Mais, ça fait longtemps que Haïti est en guerre. Contre elle-même.
Donc, c’est le rappel du fait de guerre en Haïti.
Ma société qui, courageusement, infatigablement, s’autodétruit. Malheur, disait René Philoctète, quand les enfants de la terre mangent la terre !
Voilà que je me surprends à m’étonner de la disparition, depuis longtemps, du régime de sens et de vérité qui aurait pu faire qu’il y a Haïti plutôt que rien.

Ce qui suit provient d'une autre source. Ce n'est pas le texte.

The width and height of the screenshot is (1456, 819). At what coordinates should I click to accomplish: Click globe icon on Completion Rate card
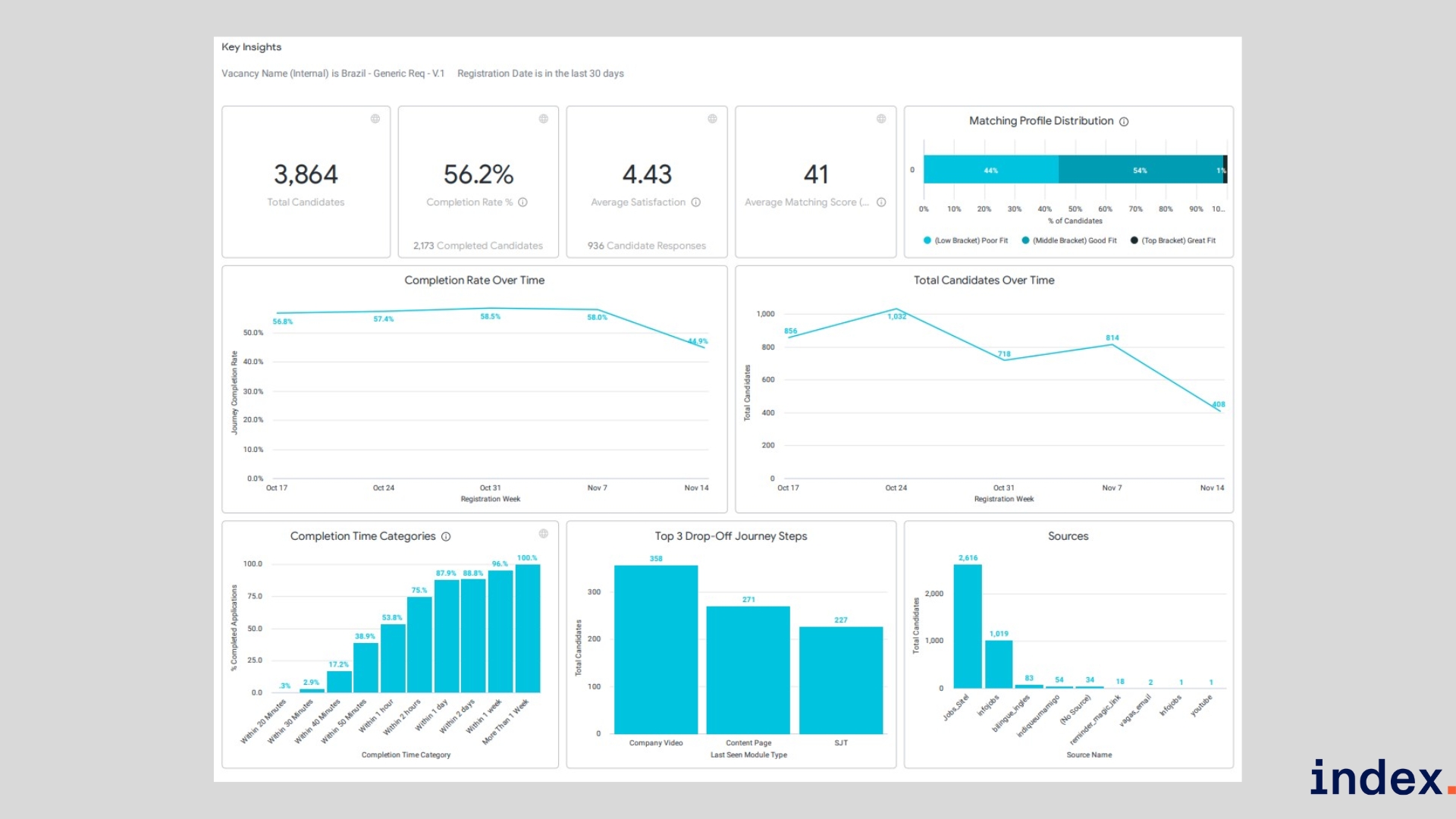click(543, 119)
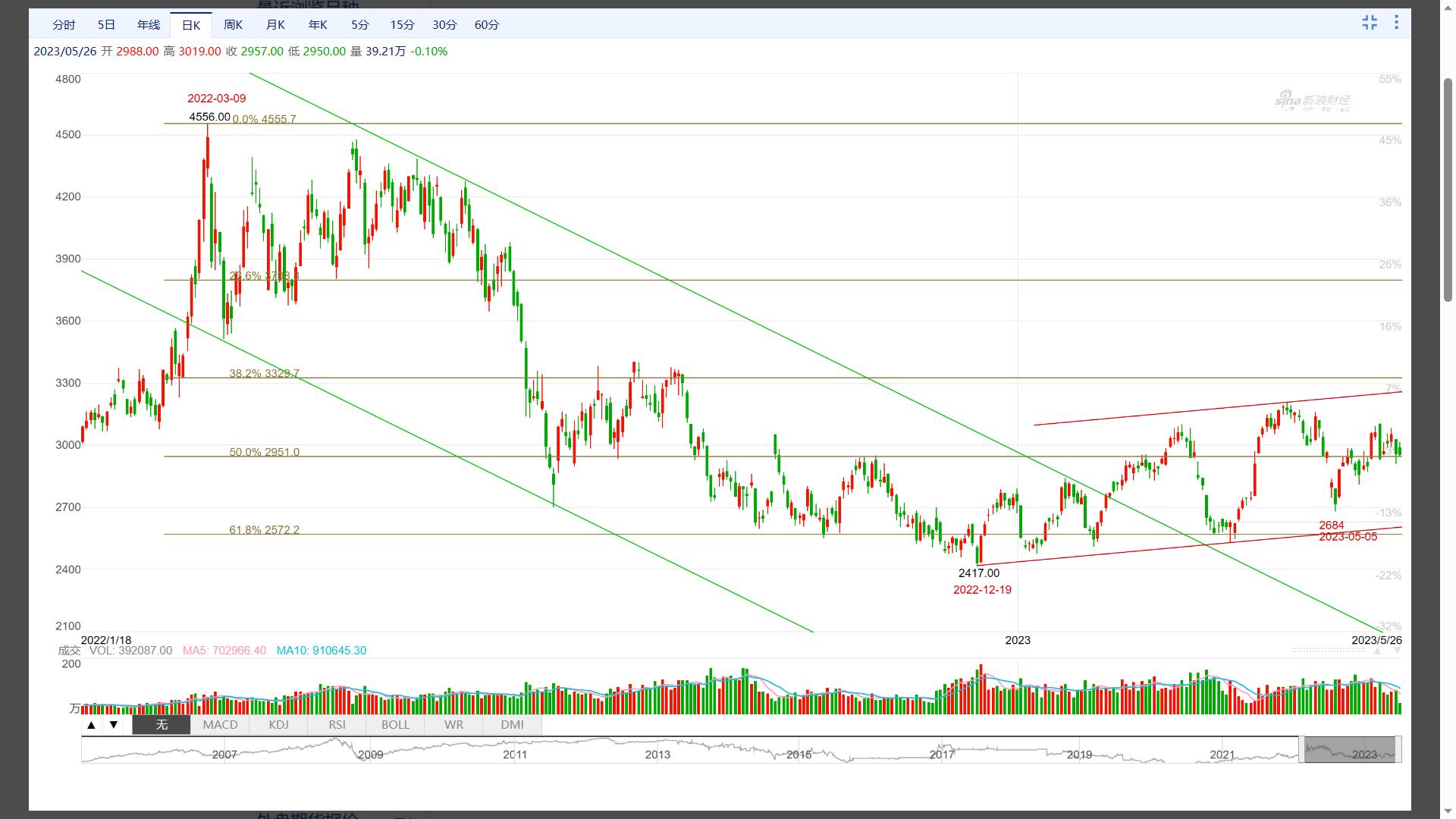Select the KDJ indicator
The height and width of the screenshot is (819, 1456).
pyautogui.click(x=278, y=725)
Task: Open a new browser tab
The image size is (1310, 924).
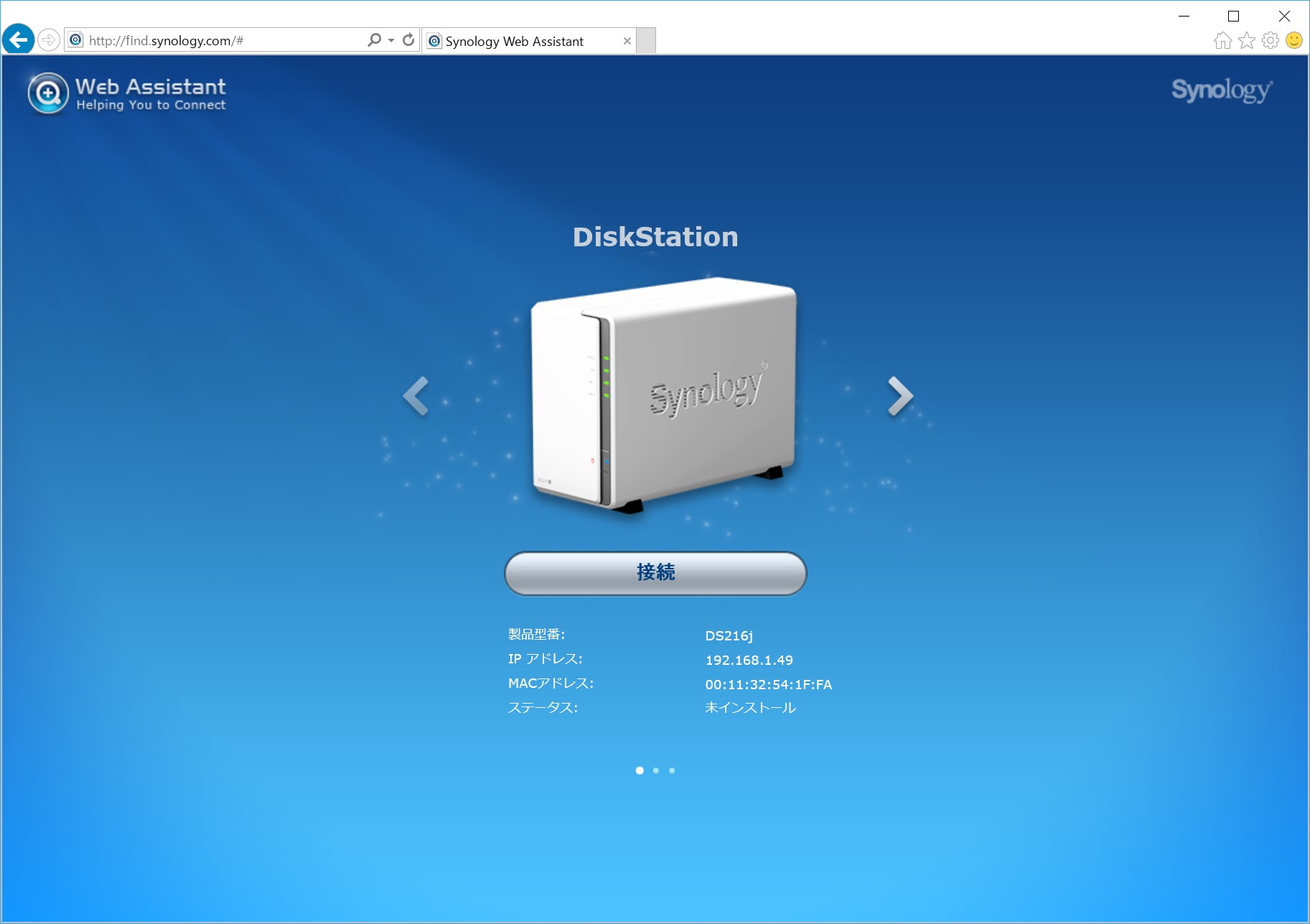Action: click(x=645, y=41)
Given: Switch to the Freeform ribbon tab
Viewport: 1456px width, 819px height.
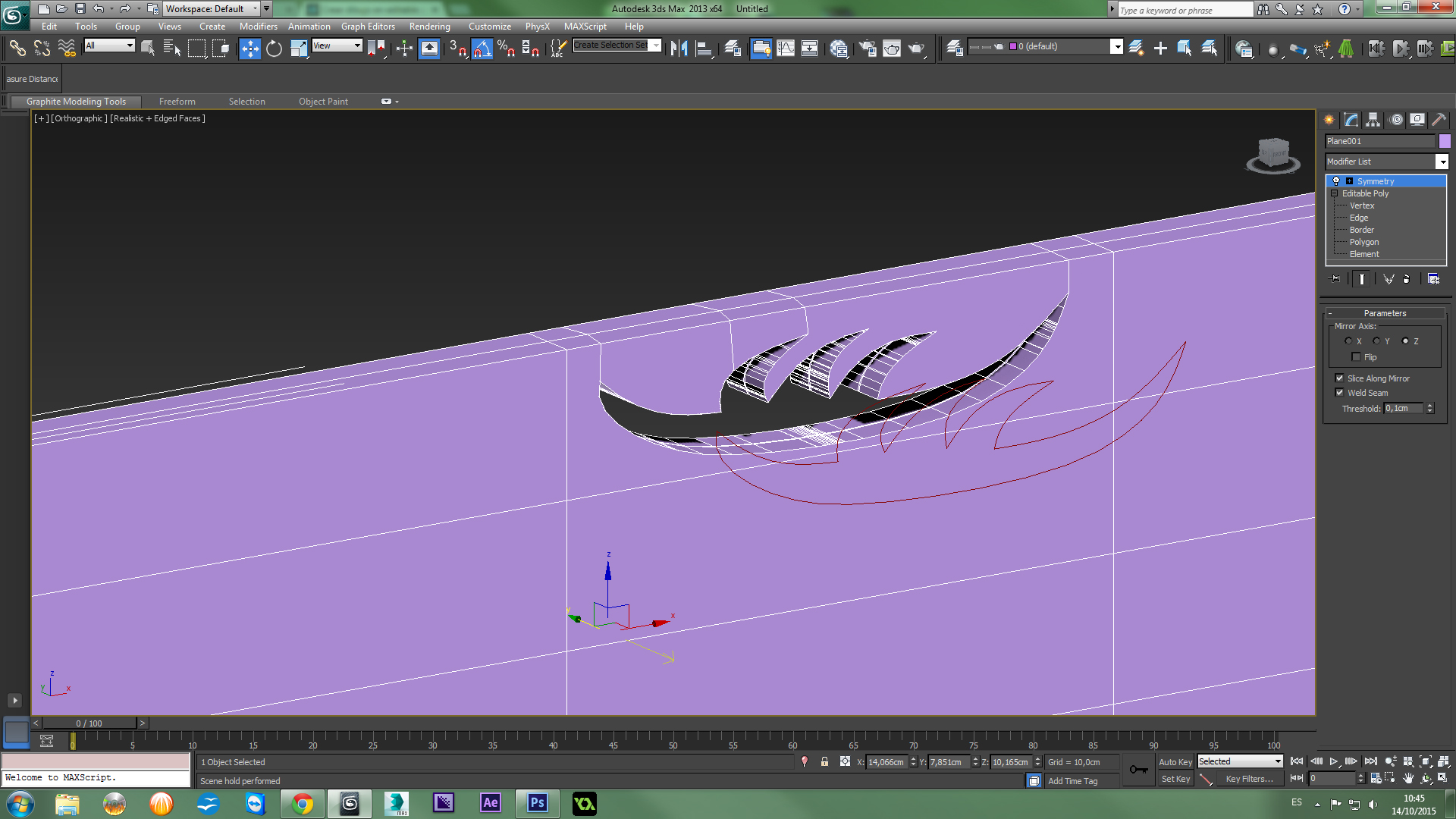Looking at the screenshot, I should click(177, 102).
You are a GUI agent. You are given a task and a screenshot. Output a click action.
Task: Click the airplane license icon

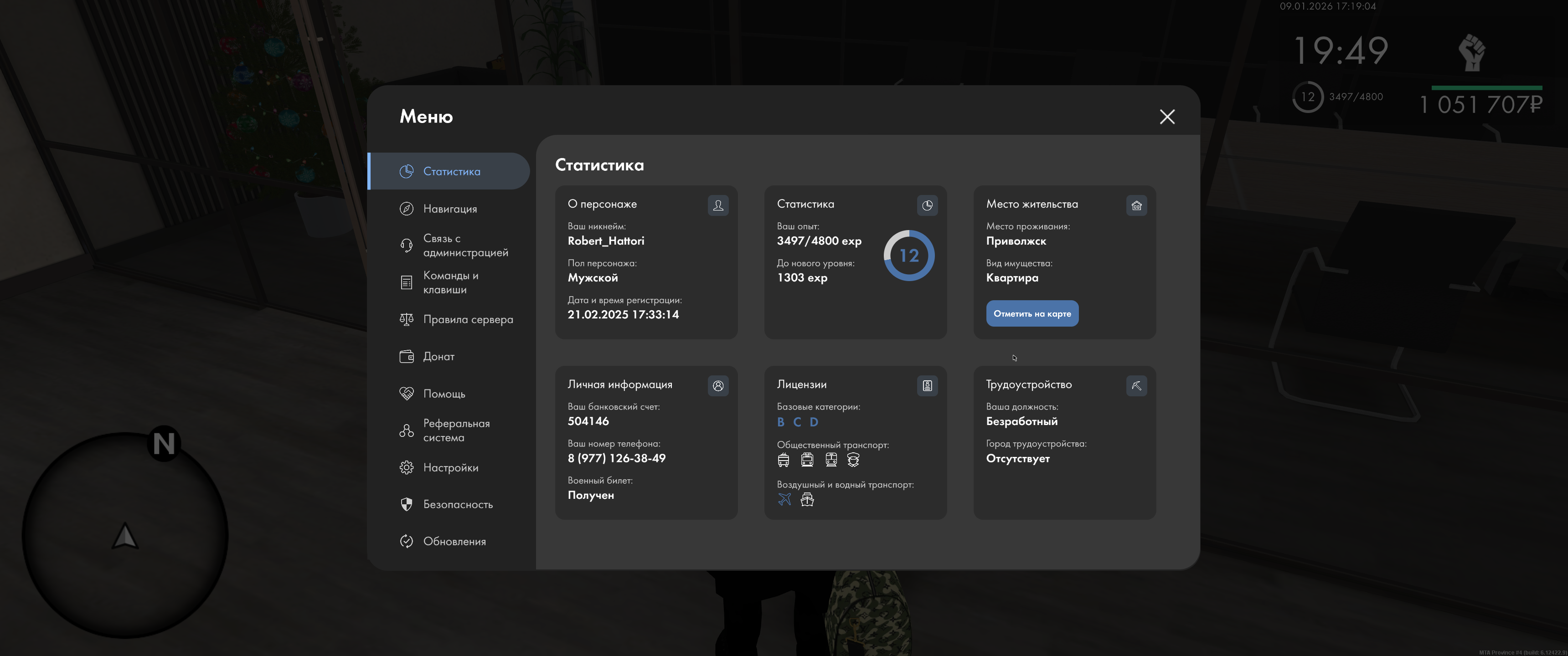click(x=784, y=500)
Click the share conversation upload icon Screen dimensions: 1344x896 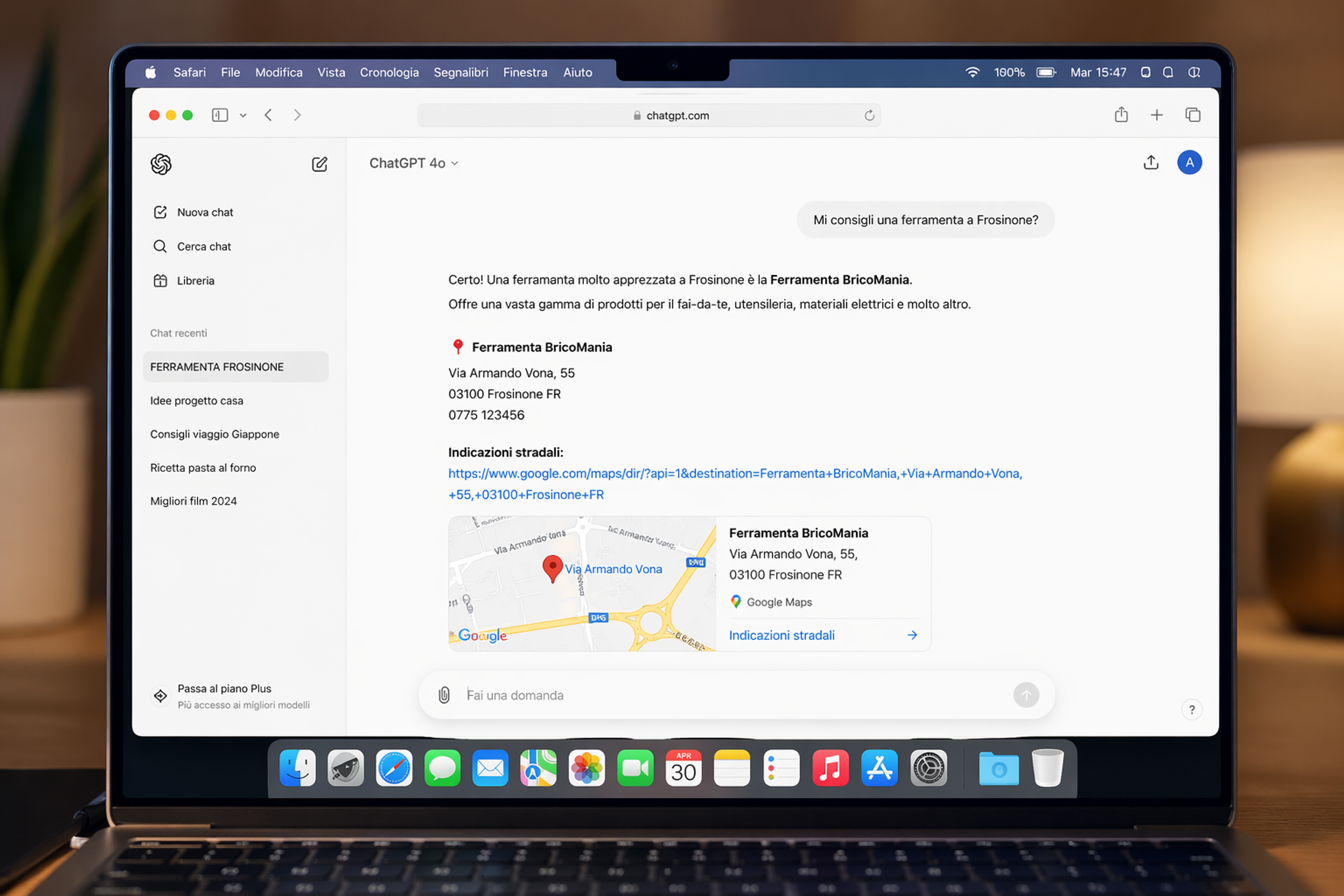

Car, ce qui est vrai pour François Latour l’est aussi pour les bébés et les enfants, on ne fusille pas un bébé ou un enfant, les rivières et les arbres, on n’assèche pas les rivières pas plus qu’on ne massacre les arbres, les cathédrales et les marchés, on ne brûle pas les cathédrales, ni les marchés, l’Esprit, on ne tue pas l’Esprit.
Lorsque ces choses arrivent, et elles sont déjà arrivées, c’est qu’on a franchi une ligne de non-retour, la ligne blanche de la mort, n’est-ce pas ?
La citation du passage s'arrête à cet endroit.